Birth of Ferdinand Maximilian Joseph in Vienna, Austria. He was made Emperor of Mexico by Napoleon III.

July 6, 1854

Death of Georg Ohm (1789-1854) in Munich, Germany. Ohm was a physicist at the Jesuits’ College in Cologne and the Polytechnic School of Nürnberg. He discovered Ohm’s Law, the flow of an electric current through a conductor is directly proportional to the voltage and inversely proportional to the resistance. In electricity, the unit of resistance is named for him

July 6, 1901

Death of Chlodwig Karl Viktor Fürst zu Hohenlohe-Schillingsfürst in Sankt Gallen, Switzerland (born in Rotenburg an der Fulda, Germany). He was the chancellor of the German Empire from 1894 to 1900 during the reign of Kaiser Wilhelm II. He was replaced by Bernhard von Bülow in October, 1900.

July 6, 1950

The German Democratic Republic signs a treaty with Poland recognizing the Oder-Neisse Line as the permanent border with Poland. (The Federal Republic of Germany does not recognize the border until 1970).

July 6, 1959

Death of George Grosz in Berlin. An artist known for his social satire, the Nazis called him the Cultural Bolshevist Number one.

July 6, 1973

Death of Otto Klemperer in Zürich, Switzerland (born in Breslau, Germany (now in Poland)). Klemperer was one of the world’s leading conductors. He conducted the operas of Hamburg, Barmen, Strassburg, Cologne Wiesbaden and Berlin.

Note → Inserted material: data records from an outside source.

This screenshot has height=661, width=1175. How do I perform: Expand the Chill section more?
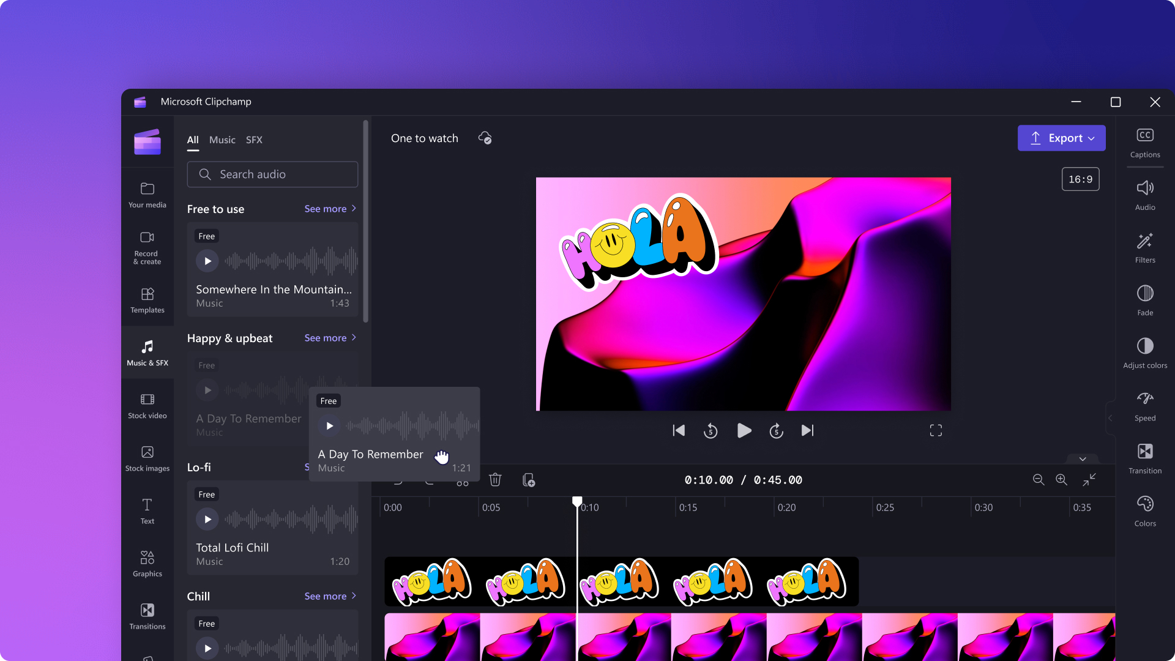pos(330,596)
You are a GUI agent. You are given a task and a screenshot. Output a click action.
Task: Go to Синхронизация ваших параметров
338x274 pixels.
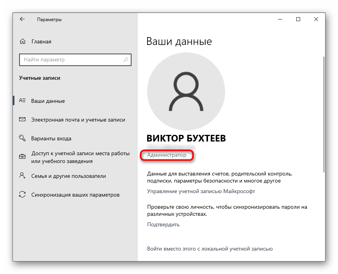[x=75, y=195]
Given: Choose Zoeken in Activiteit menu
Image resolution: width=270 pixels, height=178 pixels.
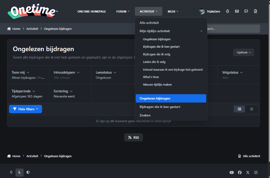Looking at the screenshot, I should [145, 115].
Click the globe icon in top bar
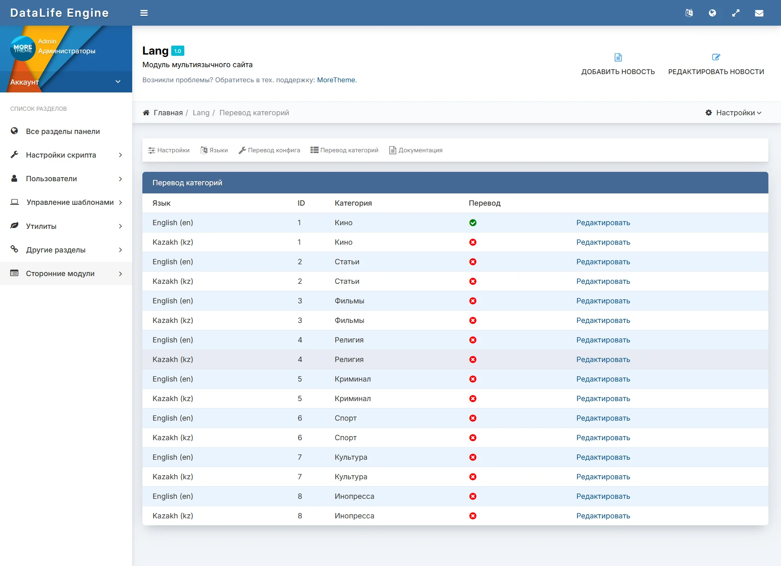The image size is (781, 566). pyautogui.click(x=712, y=13)
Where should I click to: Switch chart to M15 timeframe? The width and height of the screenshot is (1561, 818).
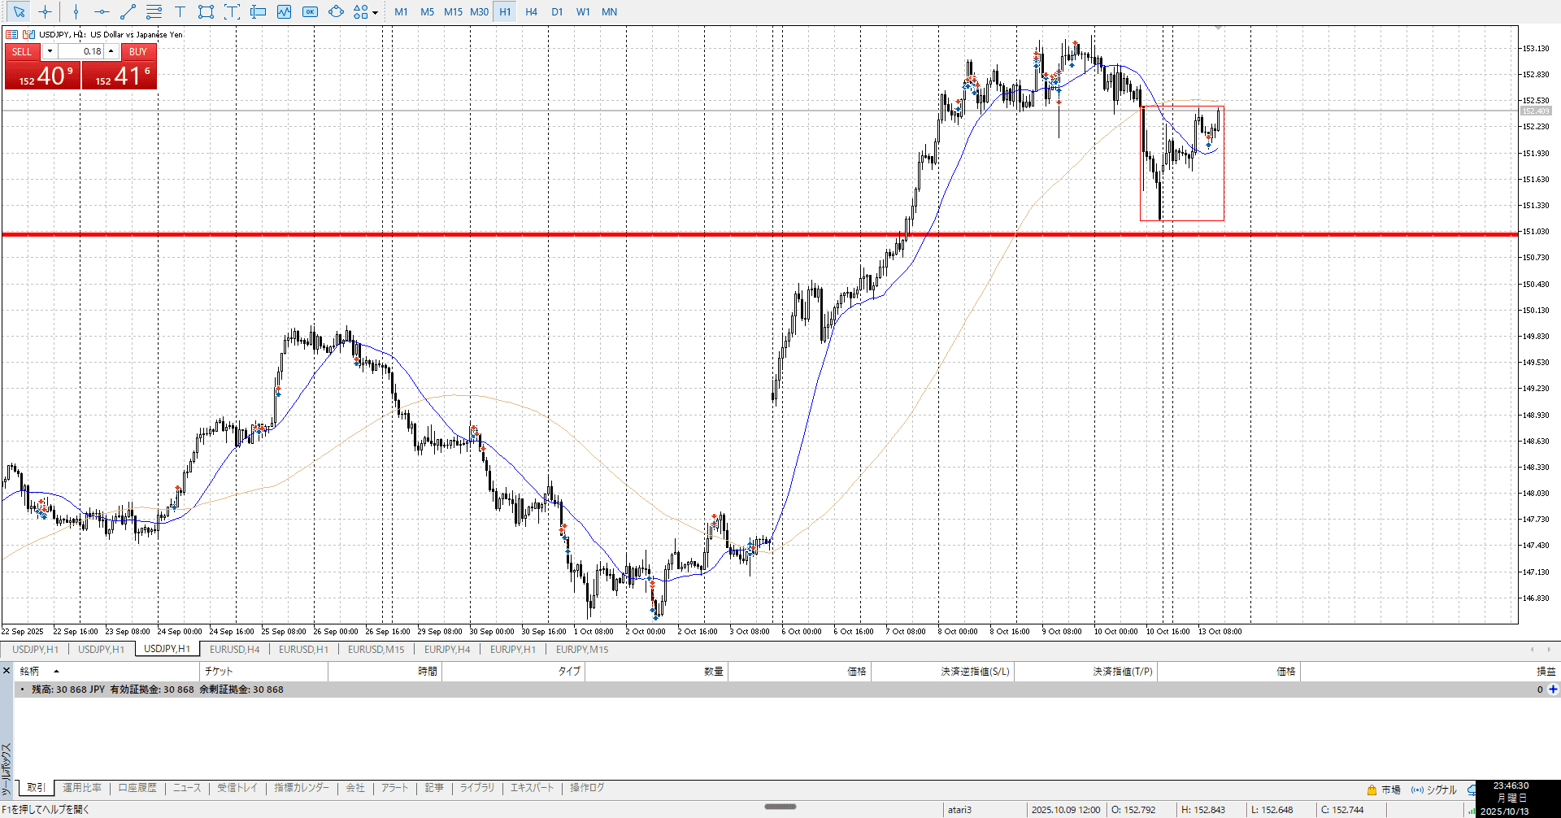(x=453, y=11)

During the Nazi period he conducted in Los Angeles and after the war in Budapest.

July 6, 2004

Death of Austrian President, Thomas Kleistl.  Kleistl died in office two days before he end of his term of office.  He had been president since 1992.  He was born on November 4, 1932 in Vienna.  He had been the Austrian ambasador to the United Nations (1978) and the Ambasador to the U. S. A. (1982).